TO DO: Strip out the pictures and transcribe the records that follow exactly.

::::::::

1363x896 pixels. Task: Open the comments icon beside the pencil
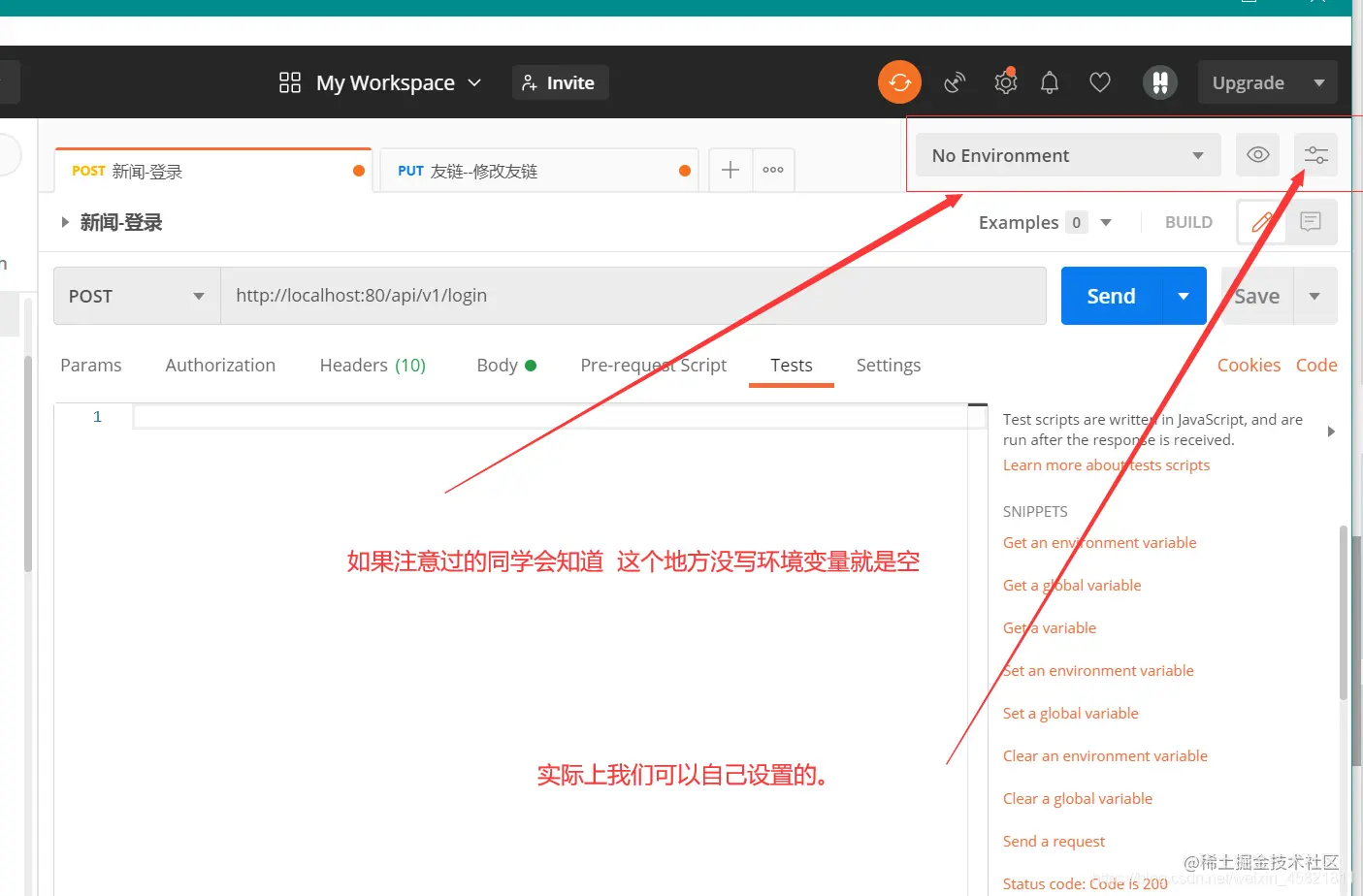pyautogui.click(x=1310, y=222)
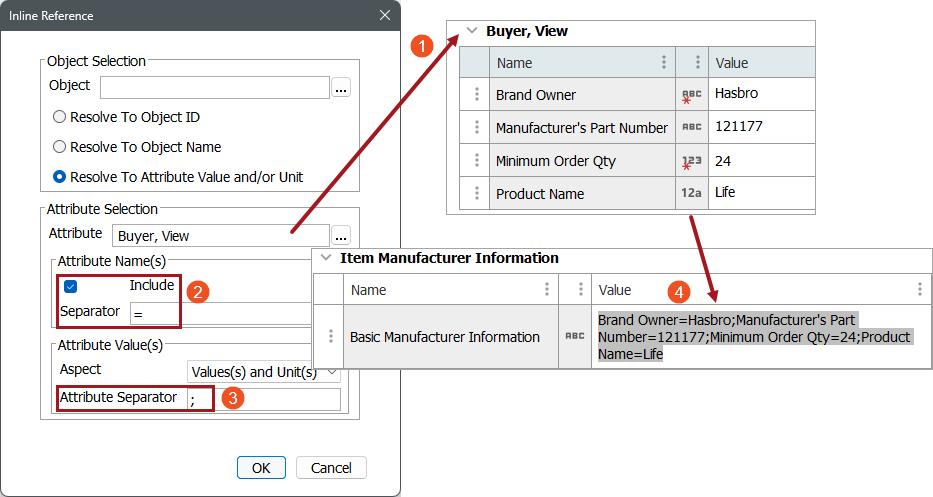Screen dimensions: 933x497
Task: Click OK to confirm inline reference
Action: [x=261, y=468]
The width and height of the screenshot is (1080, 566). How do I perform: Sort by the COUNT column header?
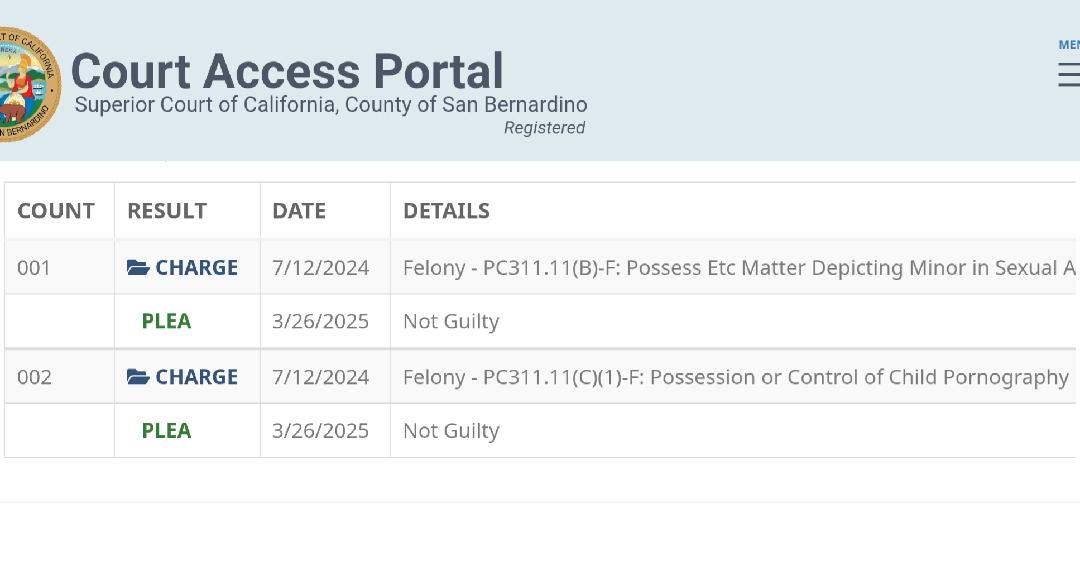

::::::::

RESPONSE FOR THIS EXERCISE:
1363x896 pixels. Task: Open the comments icon beside the pencil
pyautogui.click(x=1310, y=222)
Screen dimensions: 933x497
Task: Click OK to confirm inline reference
Action: [x=261, y=468]
The width and height of the screenshot is (1080, 566). How do I perform: Sort by the COUNT column header?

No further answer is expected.